I digress. My point was, I have actually enjoyed myself tremendously this week. Have been extra keen and arranged to watch and attend all sorts of different procedures and even made sure I did research the day before! Talk about being an eager beaver! Haha.. Never thought I'd be this motivated about something that doesn't concern cute guys, but guess I am! (Although I have to admit that the reading-after-seeing-something bit of my studies isn't going too well. Oh well, u can't have it all, can you?)
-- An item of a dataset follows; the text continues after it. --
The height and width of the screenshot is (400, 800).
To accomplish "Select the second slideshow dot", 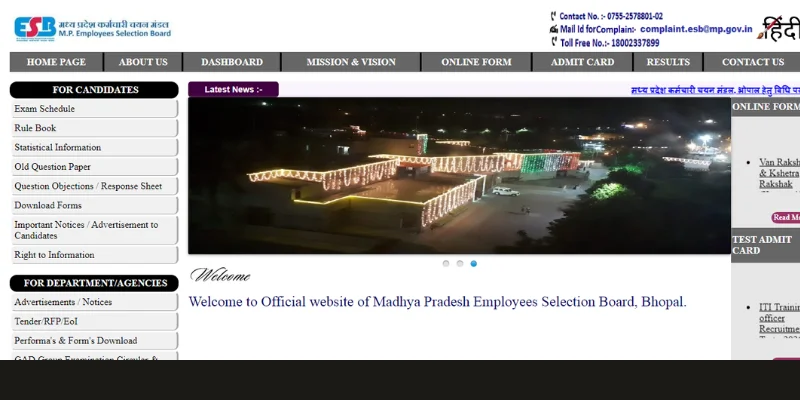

Ok, that's a teeny lie. I've just made a new friend, who's on my firm and we've been spending a lot of time together this week. He's a really sweet guy - very nice, funny, great company plus he's actually quite hot too! 6 foot 5, 90kg, strong, strapping rugby boy, you get the picture. Oh, and he has the most beautiful pair of eyes that I've ever seen! They're dark brown in colour with very pretty eyelashes that accentuate them even more. But most of all, they're so very deep and intense and just SO dreamy!! Anyhow, we've been going to the lockers together (he's my locker buddy!), attending all the stuff together, organizing extra stuff to go to, looking up patients beforehand, turning up for 8.00am ward rounds and just hanging out. It's really been so great! I admit, initially, I wanted to get 'close' to him because I have this teeny crush on his good friend and housemate. My plan was to inch into their circle and try to get close to my RC. (Unfortunately, that doesn't seem to be going well at all since he's dating a slutty blonde first year!! Ok, enough talk about her!) But anyway, after hanging out with this guy, I found that he's actually quite cool and I thoroughly enjoy his company! :) (No, I'm not beginning to like him, I'm loyal to my RC!)


Moreover, I have found that it's definitely beneficial to have a friend who's also a keen bean when it comes to our err, 'work'. I mean, if I'm left on my own to do stuff, I would probably be less inclined to do so due to sheer laziness. With an equally enthusiastic friend, you kinda make sure you both go together and see and do as many things as you can together, so it's really good practice. Plus, keeps the spirit high. So in many ways, I'm thankful that we're both quite keen.

(By the way, AMZ, my housemate's boyfriend, oops, ex-boyfriend, I mean, thinks that this dude is nice to me because of an ulterior motive - i.e. he either wants to get into my pants or he wants to get into my friend's pants. I think that's utterly ridiculous and again, this entry is getting too long so I'll leave it for another day.)

So that's it... my first week in the hospital.. turned out to be quite an experience!